Just watching them made me tired. Really tired.

So then I started thinking about all the reasons why I should lose weight.

Some of them, are pretty obvious, and really are less about my reasons for wanting the weight off. It's the stuff like better health, a longer life, and all the good stuff that the ubiquitous "they" have to say about why people should lose weight.

When I started thinking about the reasons that I want to lose the weight, I thought about a number of reasons, but then just as quickly realized that a lot of those reasons aren't important to me. Here's the list:






























Reason to Lose Weight My Response
I'll look better. I don't care
I'll feel better. Will I?
My clothes fit better. I don't care about clothing, and I hate shopping
I'll be able to buy clothes at regular stores instead of buying fat clothes at a specialty shop. It would be nice, but it's not a huge motivator, even though I'll probably save money.
People might find me more attractive. So what? I'm already married.
I might live longer. Maybe, maybe not.
I won't have to lift up my fat stomach to wash underneath. Good reason.

I guess the real truth is that my motivation doesn't really come from any of the typical reasons people want to lose weight.
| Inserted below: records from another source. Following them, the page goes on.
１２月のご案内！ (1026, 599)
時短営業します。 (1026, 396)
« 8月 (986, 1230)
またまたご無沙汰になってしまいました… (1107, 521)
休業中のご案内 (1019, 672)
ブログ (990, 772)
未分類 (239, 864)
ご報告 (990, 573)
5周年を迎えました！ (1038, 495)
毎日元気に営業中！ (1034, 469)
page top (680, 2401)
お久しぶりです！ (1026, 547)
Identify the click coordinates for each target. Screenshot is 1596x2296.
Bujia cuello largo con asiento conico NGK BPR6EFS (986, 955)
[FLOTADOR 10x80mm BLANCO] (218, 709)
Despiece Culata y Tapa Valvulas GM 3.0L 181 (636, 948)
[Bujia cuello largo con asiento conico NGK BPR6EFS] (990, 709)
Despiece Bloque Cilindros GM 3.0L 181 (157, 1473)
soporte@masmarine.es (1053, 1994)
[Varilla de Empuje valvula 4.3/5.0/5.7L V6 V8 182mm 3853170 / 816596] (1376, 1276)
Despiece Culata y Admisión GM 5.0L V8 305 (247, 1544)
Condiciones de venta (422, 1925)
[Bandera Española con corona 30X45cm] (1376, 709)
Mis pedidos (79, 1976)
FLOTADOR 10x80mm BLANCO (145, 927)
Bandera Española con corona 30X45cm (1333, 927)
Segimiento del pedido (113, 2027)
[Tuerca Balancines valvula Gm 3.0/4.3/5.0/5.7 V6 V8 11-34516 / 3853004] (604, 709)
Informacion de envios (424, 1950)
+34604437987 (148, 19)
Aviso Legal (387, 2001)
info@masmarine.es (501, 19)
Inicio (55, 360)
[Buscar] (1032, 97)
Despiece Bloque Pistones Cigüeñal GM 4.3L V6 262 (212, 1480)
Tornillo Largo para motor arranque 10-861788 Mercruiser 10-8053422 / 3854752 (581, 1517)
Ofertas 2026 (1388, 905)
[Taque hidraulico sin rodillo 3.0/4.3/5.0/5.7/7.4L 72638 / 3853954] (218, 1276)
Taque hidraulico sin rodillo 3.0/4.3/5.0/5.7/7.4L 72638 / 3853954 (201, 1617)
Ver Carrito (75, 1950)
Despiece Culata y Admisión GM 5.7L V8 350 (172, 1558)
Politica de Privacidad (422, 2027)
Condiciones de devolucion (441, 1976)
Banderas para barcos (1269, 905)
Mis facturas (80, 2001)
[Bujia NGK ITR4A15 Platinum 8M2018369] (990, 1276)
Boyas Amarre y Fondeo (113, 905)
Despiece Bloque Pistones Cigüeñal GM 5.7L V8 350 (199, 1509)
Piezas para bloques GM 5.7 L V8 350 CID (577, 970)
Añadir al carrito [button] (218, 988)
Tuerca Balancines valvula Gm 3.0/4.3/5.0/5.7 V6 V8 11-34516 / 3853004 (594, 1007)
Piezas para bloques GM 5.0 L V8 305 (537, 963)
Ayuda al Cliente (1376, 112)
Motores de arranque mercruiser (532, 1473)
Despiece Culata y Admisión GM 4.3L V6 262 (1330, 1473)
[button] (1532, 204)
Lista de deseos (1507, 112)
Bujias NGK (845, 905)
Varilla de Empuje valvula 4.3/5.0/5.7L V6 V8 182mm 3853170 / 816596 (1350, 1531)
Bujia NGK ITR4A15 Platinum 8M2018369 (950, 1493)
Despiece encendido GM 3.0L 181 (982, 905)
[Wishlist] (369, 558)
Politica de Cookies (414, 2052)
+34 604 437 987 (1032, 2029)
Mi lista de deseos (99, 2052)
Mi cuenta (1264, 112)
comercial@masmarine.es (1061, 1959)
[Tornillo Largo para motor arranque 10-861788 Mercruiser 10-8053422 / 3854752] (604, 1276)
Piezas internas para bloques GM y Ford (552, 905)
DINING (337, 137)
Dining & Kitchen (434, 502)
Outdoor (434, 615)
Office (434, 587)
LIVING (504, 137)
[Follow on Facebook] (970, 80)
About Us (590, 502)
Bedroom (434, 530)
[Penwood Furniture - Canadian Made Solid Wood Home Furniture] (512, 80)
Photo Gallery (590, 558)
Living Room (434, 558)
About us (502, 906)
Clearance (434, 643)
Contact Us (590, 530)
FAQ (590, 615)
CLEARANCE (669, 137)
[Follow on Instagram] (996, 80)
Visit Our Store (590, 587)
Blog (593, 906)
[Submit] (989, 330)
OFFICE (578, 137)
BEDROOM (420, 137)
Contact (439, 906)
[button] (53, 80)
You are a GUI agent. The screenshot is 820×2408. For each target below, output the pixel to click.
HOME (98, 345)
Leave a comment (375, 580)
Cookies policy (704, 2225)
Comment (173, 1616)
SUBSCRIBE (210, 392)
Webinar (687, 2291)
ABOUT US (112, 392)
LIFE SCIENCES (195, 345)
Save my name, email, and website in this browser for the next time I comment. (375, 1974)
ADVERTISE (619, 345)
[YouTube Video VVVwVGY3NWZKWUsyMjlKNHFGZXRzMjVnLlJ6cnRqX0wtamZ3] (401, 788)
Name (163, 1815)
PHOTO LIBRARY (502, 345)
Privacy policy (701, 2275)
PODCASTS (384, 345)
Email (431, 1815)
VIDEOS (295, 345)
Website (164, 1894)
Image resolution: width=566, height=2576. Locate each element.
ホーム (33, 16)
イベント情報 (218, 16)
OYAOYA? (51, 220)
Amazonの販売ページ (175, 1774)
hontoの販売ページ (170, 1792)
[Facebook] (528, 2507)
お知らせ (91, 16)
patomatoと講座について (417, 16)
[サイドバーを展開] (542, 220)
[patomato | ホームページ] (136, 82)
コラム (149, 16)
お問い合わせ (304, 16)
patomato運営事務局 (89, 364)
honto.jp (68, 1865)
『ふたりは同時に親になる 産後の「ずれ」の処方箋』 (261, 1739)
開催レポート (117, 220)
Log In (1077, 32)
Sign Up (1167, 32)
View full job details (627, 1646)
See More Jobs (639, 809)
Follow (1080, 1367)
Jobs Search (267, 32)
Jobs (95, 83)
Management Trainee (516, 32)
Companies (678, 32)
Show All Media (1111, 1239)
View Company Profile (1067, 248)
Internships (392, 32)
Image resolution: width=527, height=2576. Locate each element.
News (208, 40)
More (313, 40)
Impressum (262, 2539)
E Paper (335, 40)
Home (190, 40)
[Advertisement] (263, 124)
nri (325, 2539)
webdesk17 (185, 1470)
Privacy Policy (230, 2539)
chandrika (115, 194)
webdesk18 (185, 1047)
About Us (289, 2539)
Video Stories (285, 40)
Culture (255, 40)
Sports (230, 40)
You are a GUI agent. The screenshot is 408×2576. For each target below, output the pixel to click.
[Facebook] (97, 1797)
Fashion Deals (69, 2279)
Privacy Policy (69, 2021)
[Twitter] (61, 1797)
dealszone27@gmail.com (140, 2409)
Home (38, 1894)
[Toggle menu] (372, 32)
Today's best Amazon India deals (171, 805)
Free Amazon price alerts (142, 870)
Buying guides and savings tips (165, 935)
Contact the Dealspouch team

Mostly, it's just I'm tired of being fat, and I'm sick of my fat being in my way. I don't like how it feels when I try to tie my shoes, or the fact that I have to pick up my breasts and my stomach to wash underneath.

At my heaviest, it was starting to get hard to twist around to wipe my ass.

I know, TMI, but that's the honest truth.

I really don't care so much about what people think of me, and I doubt once I've lost the weight that anybody will think I'm attractive. I don't even think I'll feel better about myself.

It's just the fat is getting in my way, and that's why it needs to go.